けれど、どこか小心な性格はいただけない。

「だがな、いいか、ツナ。この魔法界を支えてきたのは代々の純潔名家の魔法使いと魔女達だ。そして我がマルフォイ家は代々魔法界で力をつけてきた。お前はそんな名家の人間になったんだ。そんな人間に周りが注目するのは当然だろう?」
「え…」
「父上はお前を遠い異国で細々と続いていた純血の魔法使い一族の子だと言っていたがな、それを易々と認める人間が何人いると思っているんだい?お前のせいで父上に迷惑がかかったらどうしてくれる。分かっているのか?まぁ、父上は多くの信用を買っているからそうそう面倒なことになるとは思えないがな。けっして付け入られるような真似だけはするなよ。そうしたら困るのはお前だからな」

言い方こそ悪いがそれだけ父親のことを大事に思っているということが伝わる言葉だとツナは思った。
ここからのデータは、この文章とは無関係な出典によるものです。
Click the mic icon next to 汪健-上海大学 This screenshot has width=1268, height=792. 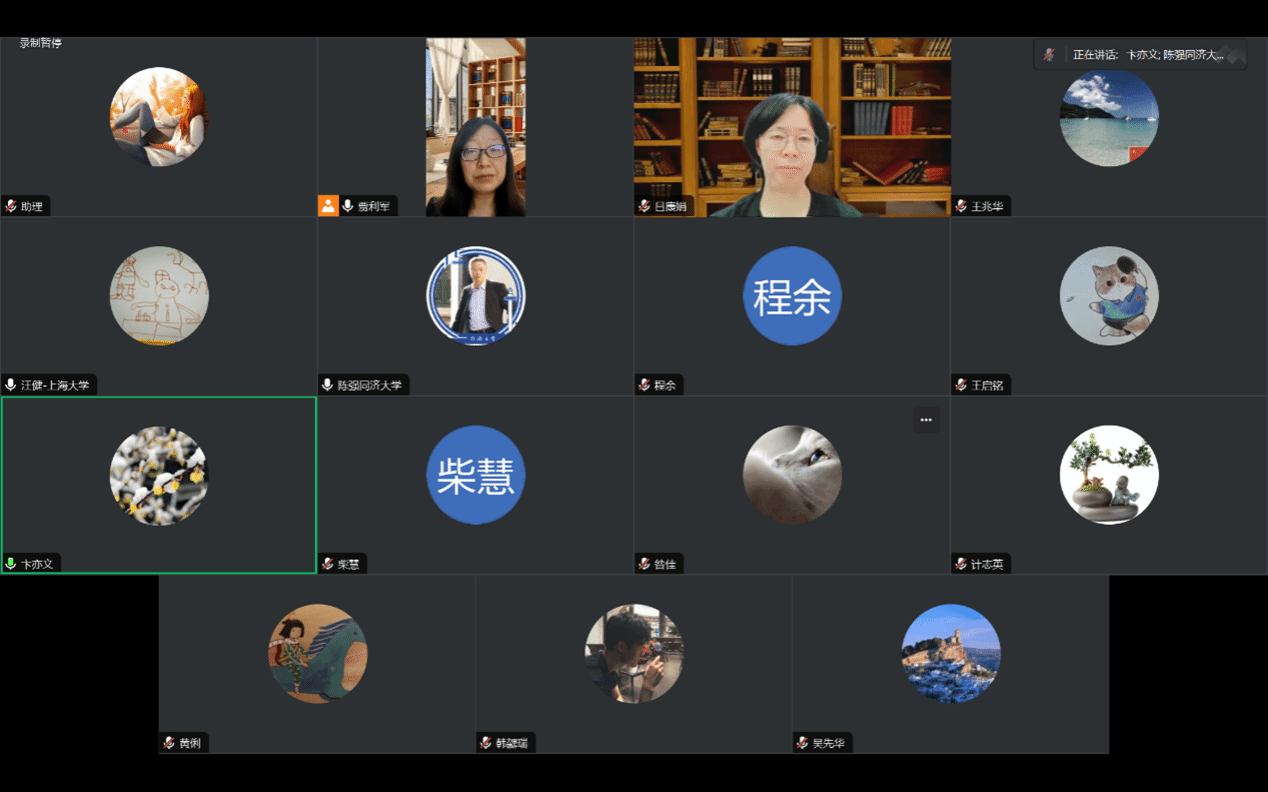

そして、ツナを気遣っている言葉でもある。ツナ自身が自身のものだという経歴を信じられないのと同様に、それを疑う人間が出てきてもおかしくない。だから、疑われてもそれを跳ね返すだけの力をつけろと言われているのだと悟った。不器用な新しい兄にツナは決意をこめて頷いた。


すでに教わったことからも、ツナは自身が今持つマルフォイ家養子という肩書きの重さを知っている。こんな右も左も分からない状況から助けてくれたルシウスにも、いやいやながらも手を貸してくれるドラコにも、受け入れてくれているナルシッサにも感謝している。信じたいと思っている。

それでも、喪失感と絶望感はぬぐえない。マルフォイ家の家名があれば、これから先ツナが生きていくのは他の家の人間よりも容易いだろう。だが、そんなことは今のツナにとって些細なことだった。覚えさせられる内容にも大して興味がわかない。


贅沢を言える立場ではないことくらい理解していても、どうせならすごい肩書きではなくまた疑心でもなく、心の底から信頼し、信じられ、安心して生きられる環境がほしかった。